Dataset excerpts below:

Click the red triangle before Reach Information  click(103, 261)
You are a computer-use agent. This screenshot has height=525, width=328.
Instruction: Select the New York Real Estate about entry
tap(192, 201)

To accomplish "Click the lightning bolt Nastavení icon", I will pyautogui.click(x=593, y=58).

End of Dataset excerpts.
Dataset excerpts below:

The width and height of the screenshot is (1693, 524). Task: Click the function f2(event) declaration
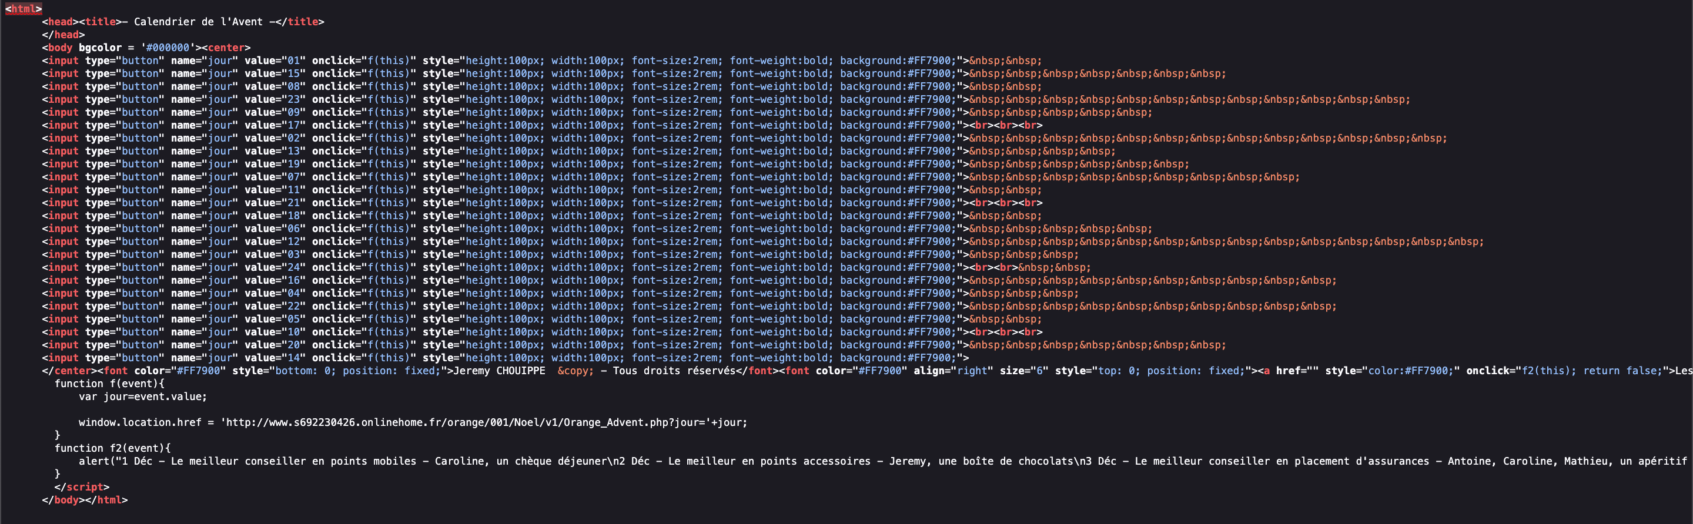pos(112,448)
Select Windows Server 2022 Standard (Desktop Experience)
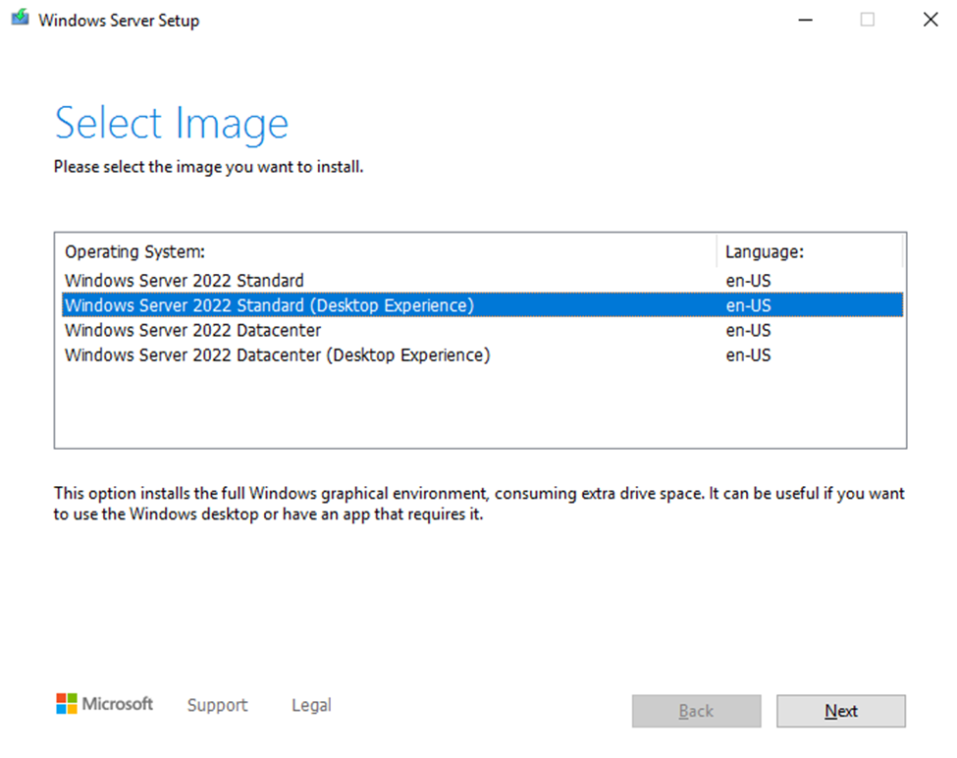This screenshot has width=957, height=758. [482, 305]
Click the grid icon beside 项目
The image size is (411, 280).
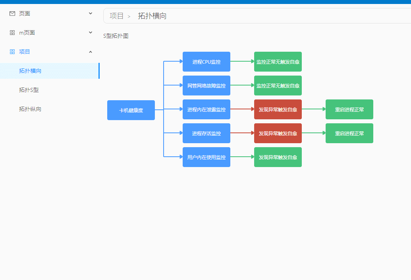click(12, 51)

End of Dataset excerpts.

What this task involves:
Every line with "icon" in it should be copied from the entries above.

Solved exercise:
To accomplish "Click the lightning bolt Nastavení icon", I will pyautogui.click(x=593, y=58).
Click the grid icon beside 项目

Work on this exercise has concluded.